Working with streetball star Grayson “The Professor” Boucher, Mountain Dew ran the #GotHandles campaign, a game that let fans try to complete a series of Boucher’s moves in virtual reality. To promote the game, which launched on Oculus, Samsung and HTC VR devices, the drinks company ran a 360-degree trailer across ad platform Immersv’s network of publishers that either sold 360-degree inventory or had a VR app, including Condé Nast and Meredith.

Mountain Dew’s video was viewed more than 100,000 times between July 31 and Aug. 31, according to Kate Brady, director of media strategy and consumer engagement at PepsiCo. More than six in 10 people (63 percent) who saw the ad completed it, and it had a 22 percent click-through rate, per Immersv. For comparison, the average click-through rate for mobile video ad campaigns is a mere 1 percent, according to research that video marketing platform Innovid conducted last year.

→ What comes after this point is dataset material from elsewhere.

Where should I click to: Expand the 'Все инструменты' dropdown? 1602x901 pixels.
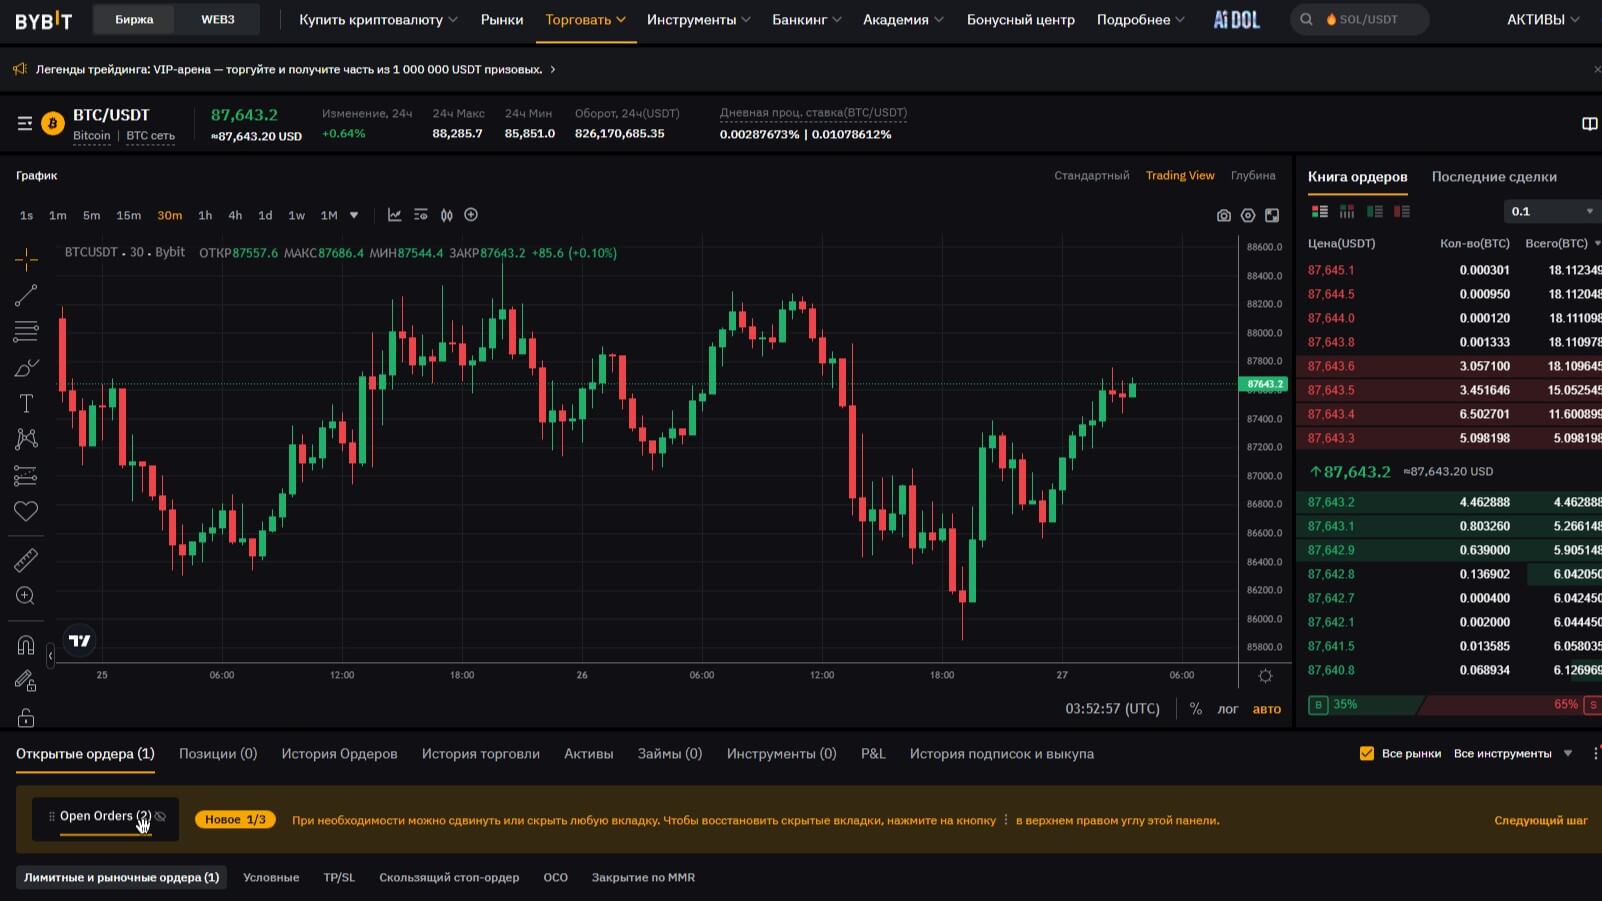tap(1512, 754)
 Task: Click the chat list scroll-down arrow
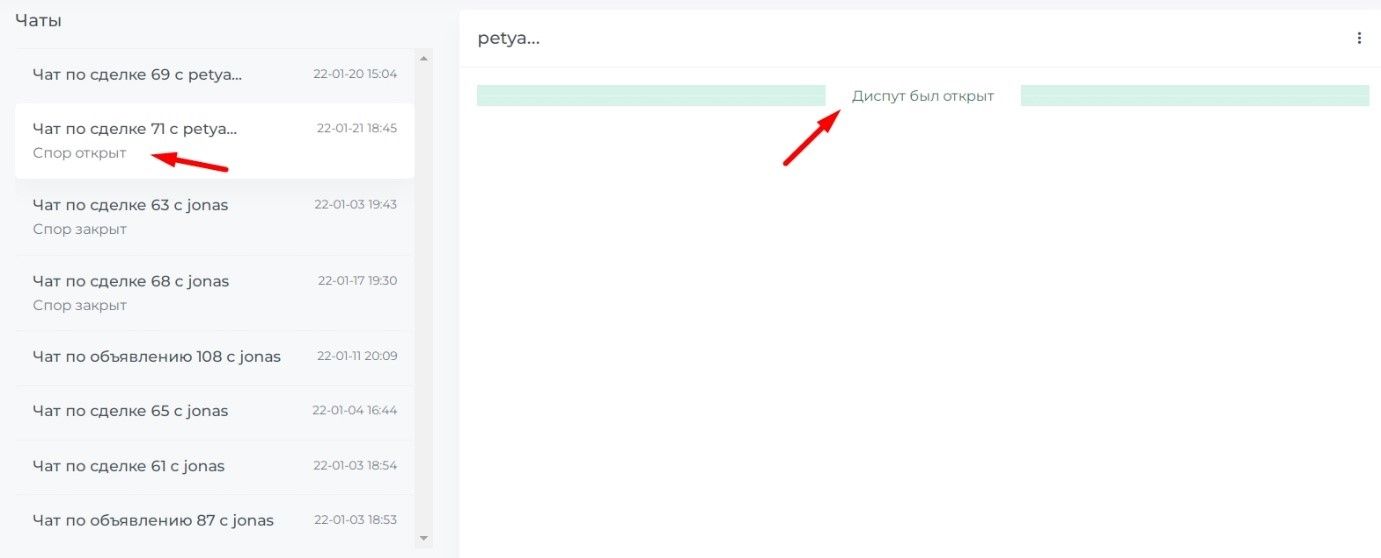(424, 538)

Despite this success, Brady and the rest of her team still have reservations about 360-degree ads, particularly regarding how they stack up against traditional videos. It’s hard to measure 360-degree campaigns against Mountain Dew’s efforts with standard mobile video formats, Brady said. The brand plans to run more tests over the next 12 months to find out whether it can ensure higher engagement metrics for 360-degree videos than for standard mobile videos. Questions also exist about when 360-degree ads should be used, given the costs of creating them versus that of standard mobile video campaigns.

It’s difficult to compare traditional video with 360-degree video, as the ad format is completely dependent on the audience, how the audience consumes content, the brand, the category and the idea or content itself, said James Britton, global managing director at Stink Studios. “If you were targeting [retirees 65 or older], then traditional video might be more effective, whereas if you were targeting teenage mobile gamers, then a 360 experience might be more effective,” Britton said. “But most importantly, it depends on what works best for the idea.”

Mountain Dew’s ongoing work with the video games industry, including with Microsoft Xbox and Sony PlayStation, is the clearest way for it to figure out whether there’s more to 360-degree ads than the hype. This is particularly true of whether that format could be used as a stepping stone to the more complex but potentially more rewarding VR ads.

The advertiser has nurtured partnerships with both Sony’s and Microsoft’s gaming consoles over the past several years and more recently has used those deals to explore VR. Mountain Dew started testing VR in early 2014 and has produced several campaigns that play with the format, ranging from full-blown experiences for products such as the Oculus Rift to earlier tests with 360-degree video on YouTube.

Brady said the soda brand would “lean in” further to VR ad campaigns moving forward, adding that VR will be an $80 billion market by 2025, so the advertiser is trying to get a foothold in the format now.